====== MATERIAL PROVIDED ======
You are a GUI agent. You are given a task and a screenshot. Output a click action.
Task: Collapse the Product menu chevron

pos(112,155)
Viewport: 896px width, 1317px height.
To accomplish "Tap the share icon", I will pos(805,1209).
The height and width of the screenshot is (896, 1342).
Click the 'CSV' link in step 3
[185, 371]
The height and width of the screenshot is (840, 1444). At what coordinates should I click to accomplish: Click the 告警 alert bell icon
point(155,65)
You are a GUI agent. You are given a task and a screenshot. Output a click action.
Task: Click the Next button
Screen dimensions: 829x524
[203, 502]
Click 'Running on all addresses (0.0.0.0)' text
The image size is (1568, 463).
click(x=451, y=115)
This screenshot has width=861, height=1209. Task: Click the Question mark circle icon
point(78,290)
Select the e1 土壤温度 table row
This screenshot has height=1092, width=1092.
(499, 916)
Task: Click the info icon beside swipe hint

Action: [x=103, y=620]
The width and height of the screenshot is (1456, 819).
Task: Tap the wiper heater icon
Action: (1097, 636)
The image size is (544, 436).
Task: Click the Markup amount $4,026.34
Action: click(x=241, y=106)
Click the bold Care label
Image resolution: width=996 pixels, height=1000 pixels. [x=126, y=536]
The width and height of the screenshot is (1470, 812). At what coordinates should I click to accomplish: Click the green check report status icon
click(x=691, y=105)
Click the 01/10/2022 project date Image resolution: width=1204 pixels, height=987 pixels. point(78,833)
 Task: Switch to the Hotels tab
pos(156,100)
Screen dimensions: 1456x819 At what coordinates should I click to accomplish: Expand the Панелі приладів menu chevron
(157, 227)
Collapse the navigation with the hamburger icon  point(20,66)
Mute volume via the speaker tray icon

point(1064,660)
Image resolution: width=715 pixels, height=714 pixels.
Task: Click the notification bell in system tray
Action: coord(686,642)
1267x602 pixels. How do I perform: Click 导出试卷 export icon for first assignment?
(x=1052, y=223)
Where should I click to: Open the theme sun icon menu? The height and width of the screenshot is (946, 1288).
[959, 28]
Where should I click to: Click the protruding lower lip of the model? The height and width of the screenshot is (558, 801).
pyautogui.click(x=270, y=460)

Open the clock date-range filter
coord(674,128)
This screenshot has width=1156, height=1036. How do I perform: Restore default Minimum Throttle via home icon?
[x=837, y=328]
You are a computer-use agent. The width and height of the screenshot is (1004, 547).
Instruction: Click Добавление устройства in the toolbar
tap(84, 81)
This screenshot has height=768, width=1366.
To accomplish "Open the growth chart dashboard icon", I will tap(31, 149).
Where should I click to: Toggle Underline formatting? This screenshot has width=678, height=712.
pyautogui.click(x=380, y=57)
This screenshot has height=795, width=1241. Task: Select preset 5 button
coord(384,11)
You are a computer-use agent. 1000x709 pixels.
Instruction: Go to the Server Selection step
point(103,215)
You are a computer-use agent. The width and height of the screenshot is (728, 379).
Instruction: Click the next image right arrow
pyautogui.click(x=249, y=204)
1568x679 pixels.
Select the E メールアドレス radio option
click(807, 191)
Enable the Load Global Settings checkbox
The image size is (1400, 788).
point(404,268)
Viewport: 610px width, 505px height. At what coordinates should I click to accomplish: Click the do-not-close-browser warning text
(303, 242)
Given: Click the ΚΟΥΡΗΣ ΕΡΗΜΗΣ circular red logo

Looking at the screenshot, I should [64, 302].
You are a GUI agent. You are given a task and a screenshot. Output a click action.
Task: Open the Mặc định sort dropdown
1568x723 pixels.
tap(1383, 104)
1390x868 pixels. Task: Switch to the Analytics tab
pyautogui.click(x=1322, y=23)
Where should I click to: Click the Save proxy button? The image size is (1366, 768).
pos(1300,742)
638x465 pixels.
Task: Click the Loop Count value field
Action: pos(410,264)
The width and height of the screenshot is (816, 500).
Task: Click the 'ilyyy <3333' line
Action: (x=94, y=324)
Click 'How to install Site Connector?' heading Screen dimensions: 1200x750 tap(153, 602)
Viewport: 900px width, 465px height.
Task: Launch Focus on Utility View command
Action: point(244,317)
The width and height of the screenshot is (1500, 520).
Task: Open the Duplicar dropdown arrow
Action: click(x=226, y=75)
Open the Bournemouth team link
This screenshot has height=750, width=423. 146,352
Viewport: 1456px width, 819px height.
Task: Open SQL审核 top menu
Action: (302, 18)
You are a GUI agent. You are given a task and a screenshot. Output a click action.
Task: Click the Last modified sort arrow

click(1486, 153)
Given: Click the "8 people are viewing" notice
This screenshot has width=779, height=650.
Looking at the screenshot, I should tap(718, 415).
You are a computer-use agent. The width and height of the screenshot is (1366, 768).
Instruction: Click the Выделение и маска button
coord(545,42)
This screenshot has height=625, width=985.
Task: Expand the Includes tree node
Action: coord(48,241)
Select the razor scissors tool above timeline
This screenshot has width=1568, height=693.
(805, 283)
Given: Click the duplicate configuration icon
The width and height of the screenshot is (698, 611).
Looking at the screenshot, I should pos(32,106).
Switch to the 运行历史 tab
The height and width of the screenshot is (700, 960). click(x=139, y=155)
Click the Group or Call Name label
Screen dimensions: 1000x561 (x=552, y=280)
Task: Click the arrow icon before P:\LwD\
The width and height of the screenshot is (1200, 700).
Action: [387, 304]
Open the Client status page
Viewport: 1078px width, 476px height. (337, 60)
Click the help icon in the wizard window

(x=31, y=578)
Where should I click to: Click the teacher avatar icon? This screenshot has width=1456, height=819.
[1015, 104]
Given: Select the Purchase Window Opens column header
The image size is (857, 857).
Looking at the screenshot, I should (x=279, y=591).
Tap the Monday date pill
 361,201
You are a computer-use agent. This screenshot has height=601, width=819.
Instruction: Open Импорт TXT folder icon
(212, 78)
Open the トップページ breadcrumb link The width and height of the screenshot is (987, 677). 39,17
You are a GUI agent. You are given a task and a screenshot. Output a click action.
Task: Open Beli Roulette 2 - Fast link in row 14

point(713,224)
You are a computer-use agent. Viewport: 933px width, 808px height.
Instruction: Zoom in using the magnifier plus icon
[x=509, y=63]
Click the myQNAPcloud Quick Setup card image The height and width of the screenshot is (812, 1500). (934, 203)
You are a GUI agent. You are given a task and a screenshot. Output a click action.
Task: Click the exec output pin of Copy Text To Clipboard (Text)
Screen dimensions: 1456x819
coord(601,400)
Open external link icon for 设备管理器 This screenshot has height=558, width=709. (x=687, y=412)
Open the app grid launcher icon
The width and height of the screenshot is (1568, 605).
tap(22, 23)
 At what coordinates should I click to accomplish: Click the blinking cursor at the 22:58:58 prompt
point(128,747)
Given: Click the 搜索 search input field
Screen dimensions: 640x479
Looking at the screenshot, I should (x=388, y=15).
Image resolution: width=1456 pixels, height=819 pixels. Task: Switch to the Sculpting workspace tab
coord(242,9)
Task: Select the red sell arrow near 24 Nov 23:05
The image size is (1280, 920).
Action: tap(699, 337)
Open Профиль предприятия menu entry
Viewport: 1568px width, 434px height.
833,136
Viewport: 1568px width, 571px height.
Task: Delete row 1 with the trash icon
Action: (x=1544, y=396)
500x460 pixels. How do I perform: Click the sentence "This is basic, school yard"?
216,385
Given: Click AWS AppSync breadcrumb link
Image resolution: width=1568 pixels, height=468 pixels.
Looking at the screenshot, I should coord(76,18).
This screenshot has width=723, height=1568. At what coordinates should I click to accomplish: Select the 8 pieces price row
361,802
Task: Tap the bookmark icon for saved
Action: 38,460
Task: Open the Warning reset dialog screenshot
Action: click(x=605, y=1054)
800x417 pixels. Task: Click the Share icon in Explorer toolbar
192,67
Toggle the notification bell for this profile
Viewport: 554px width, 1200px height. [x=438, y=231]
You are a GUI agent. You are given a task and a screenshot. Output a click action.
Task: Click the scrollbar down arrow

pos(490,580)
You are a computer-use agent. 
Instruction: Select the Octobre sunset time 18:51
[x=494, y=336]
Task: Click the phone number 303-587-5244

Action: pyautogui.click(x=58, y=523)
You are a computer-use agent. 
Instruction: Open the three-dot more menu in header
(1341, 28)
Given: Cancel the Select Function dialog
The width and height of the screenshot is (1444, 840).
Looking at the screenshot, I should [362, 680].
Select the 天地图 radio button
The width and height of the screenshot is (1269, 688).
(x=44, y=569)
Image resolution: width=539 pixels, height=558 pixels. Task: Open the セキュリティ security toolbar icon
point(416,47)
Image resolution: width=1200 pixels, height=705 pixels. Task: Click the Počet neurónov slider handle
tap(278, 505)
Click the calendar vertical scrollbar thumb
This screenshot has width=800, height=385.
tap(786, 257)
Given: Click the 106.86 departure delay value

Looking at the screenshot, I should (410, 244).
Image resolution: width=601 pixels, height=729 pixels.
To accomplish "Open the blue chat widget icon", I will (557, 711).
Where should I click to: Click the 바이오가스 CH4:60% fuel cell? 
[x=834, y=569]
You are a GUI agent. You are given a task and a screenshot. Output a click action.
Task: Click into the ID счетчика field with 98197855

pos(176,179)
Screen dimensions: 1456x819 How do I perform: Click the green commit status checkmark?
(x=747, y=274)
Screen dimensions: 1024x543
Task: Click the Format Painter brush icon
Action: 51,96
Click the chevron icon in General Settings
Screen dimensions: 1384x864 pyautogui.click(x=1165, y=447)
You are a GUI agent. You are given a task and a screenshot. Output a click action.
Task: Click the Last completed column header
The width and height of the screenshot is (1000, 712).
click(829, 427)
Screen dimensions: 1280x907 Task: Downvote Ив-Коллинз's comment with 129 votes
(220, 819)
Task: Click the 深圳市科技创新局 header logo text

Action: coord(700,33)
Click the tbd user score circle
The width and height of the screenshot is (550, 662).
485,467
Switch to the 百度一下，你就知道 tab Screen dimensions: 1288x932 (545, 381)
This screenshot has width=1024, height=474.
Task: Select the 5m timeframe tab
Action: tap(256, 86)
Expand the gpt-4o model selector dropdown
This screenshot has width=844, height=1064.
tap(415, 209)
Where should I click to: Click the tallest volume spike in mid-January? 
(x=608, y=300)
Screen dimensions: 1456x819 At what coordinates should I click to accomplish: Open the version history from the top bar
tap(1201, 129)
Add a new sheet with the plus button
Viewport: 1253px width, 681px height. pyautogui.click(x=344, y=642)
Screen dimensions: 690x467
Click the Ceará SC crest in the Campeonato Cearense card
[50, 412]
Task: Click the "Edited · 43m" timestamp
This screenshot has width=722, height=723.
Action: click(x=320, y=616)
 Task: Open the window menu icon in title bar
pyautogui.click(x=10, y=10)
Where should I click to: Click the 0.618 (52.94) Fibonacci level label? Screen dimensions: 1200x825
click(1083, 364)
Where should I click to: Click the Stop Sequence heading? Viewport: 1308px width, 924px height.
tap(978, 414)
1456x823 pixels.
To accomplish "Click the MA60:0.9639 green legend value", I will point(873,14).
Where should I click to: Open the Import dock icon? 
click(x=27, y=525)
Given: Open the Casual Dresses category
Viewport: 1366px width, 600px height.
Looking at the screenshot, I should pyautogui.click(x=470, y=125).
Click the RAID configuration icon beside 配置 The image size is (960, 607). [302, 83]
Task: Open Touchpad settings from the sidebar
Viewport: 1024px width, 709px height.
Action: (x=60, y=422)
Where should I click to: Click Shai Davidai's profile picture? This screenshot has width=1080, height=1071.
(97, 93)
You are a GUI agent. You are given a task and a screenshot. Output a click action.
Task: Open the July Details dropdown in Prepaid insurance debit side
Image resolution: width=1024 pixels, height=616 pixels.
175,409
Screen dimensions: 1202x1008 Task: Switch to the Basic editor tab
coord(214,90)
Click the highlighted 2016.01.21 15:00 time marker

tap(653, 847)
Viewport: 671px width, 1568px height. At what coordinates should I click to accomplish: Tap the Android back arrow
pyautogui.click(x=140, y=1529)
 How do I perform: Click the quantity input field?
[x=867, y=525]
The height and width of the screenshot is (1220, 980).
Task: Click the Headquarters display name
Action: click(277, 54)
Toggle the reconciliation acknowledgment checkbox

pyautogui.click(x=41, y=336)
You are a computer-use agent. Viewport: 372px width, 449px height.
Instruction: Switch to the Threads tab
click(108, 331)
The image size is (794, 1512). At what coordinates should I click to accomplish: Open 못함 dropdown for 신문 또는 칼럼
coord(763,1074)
======
PROBLEM TO SOLVE: Give the data from the line containing "Click the Group or Call Name label" through the line containing "coord(601,400)" as a JSON list of strings, one per line, leaving out blank lines.

RESPONSE FOR THIS EXERCISE:
[
  "Click the Group or Call Name label",
  "Screen dimensions: 1000x561 (x=552, y=280)",
  "Task: Click the arrow icon before P:\\LwD\\",
  "The width and height of the screenshot is (1200, 700).",
  "Action: [387, 304]",
  "Open the Client status page",
  "Viewport: 1078px width, 476px height. (337, 60)",
  "Click the help icon in the wizard window",
  "(x=31, y=578)",
  "Where should I click to: Click the teacher avatar icon? This screenshot has width=1456, height=819.",
  "[1015, 104]",
  "Given: Select the Purchase Window Opens column header",
  "The image size is (857, 857).",
  "Looking at the screenshot, I should (x=279, y=591).",
  "Tap the Monday date pill",
  " 361,201",
  "You are a computer-use agent. This screenshot has height=601, width=819.",
  "Instruction: Open Импорт TXT folder icon",
  "(212, 78)",
  "Open the トップページ breadcrumb link The width and height of the screenshot is (987, 677). 39,17",
  "You are a GUI agent. You are given a task and a screenshot. Output a click action.",
  "Task: Open Beli Roulette 2 - Fast link in row 14",
  "point(713,224)",
  "You are a computer-use agent. Viewport: 933px width, 808px height.",
  "Instruction: Zoom in using the magnifier plus icon",
  "[x=509, y=63]",
  "Click the myQNAPcloud Quick Setup card image The height and width of the screenshot is (812, 1500). (934, 203)",
  "You are a GUI agent. You are given a task and a screenshot. Output a click action.",
  "Task: Click the exec output pin of Copy Text To Clipboard (Text)",
  "Screen dimensions: 1456x819",
  "coord(601,400)"
]